Des fossiles d’embryons de ptérodactyles ont été récemment trouvés en Chine et en Argentine. Leur analyse mène à une conclusion pour le moins surprenante : à peine sortis de l’œuf, les bébés ptérodactyles étaient capables de prendre leur envol. 

Les oiseaux ne peuvent voler qu’à partir du moment où ils ont atteint une taille quasiment adulte. Une règle qui vaut pour tous les vertébrés volants. Des fossiles d’embryons de ptérodactyles aux ailes peu développées trouvés en Chine laissaient même supposer que la règle a toujours valu, quelle que soit la période de l’histoire.

Mais aujourd’hui, des chercheurs de l’université de Leicester (Royaume-Uni) réfutent cette théorie. Selon eux, les ptérodactyles — ces reptiles volants qui vivaient au Jurassique et qui sont aujourd’hui disparus — avaient développé une capacité remarquable : ils pouvaient voler dès leur naissance.

Selon les chercheurs de l’université de Leicester (Royaume-Uni), la capacité des ptérodactyles à voler dès leur sortie de l’œuf pourrait expliquer la grande taille de leurs ailes. © Ghedoghedo, Wikipedia, CC by-sa 3.0

Selon les chercheurs de l’université de Leicester (Royaume-Uni), la capacité des ptérodactyles à voler dès leur sortie de l’œuf pourrait expliquer la grande taille de leurs ailes. © Ghedoghedo, Wikipedia, CC by-sa 3.0

Voler pour échapper aux prédateurs

Ces spécialistes de la reproduction aviaire et reptilienne ont comparé les embryons de ptérodactyles fossilisés trouvés en Chine avec des données sur la croissance prénatale chez les oiseaux et les crocodiles. Ils en ont conclu que ces reptiles n’en étaient qu’à un stade très précoce de leur évolution. Loin de l’éclosion.
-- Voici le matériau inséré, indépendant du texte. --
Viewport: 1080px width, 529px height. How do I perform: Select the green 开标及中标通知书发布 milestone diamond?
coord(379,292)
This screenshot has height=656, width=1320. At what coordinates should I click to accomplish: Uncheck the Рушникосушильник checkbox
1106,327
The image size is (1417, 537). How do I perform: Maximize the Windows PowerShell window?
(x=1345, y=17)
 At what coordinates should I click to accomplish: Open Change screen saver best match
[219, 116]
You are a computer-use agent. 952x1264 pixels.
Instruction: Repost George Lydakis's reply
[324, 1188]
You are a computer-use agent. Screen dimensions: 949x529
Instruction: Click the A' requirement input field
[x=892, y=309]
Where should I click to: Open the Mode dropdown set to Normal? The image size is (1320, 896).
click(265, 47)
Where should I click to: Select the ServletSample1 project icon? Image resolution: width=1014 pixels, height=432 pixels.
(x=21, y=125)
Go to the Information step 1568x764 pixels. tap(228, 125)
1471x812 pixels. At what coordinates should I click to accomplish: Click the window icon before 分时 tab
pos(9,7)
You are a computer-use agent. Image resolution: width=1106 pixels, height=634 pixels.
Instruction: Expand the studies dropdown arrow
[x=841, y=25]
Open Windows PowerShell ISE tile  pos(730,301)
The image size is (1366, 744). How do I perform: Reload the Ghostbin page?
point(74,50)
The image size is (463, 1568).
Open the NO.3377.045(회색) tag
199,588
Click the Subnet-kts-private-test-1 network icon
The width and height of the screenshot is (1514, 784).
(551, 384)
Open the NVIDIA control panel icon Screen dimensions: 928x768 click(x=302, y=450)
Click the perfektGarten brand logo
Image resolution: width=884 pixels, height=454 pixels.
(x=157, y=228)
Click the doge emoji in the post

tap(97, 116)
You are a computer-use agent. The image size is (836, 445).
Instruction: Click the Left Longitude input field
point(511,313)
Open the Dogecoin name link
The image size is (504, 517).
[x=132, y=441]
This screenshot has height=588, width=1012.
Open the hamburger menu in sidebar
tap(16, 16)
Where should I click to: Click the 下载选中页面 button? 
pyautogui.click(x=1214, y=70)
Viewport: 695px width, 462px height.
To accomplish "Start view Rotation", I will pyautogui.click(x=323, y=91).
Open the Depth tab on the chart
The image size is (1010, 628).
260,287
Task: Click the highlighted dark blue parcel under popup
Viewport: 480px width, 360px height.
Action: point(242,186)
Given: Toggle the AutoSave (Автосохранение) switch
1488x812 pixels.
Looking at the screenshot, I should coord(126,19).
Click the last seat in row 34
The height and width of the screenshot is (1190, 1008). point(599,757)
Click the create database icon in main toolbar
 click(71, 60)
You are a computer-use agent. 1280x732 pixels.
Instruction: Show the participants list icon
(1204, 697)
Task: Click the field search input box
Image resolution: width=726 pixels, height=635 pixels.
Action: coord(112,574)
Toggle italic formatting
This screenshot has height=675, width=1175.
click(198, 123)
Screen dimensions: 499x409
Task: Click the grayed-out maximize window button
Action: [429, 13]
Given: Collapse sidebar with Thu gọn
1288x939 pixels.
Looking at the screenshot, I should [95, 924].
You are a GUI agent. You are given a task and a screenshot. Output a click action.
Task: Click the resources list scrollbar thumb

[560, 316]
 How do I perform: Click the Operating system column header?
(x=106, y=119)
Mais d’autres fossiles d’embryons — trouvés en Chine et en Argentine — décédés juste avant leur naissance prouvent cette fois que les ptérodactyles avaient la capacité de voler à peine sortis de l’œuf. Une capacité hors du commun qui leur a permis, d’une part, d’échapper à certains prédateurs — d’autant que leurs parents ne semblaient enclins ni à les protéger ni même à les nourrir — mais d’autre part, qui a causé pas mal de décès, le vol restant tout de même un mode de déplacement dangereux, notamment lorsque la météo devient mauvaise.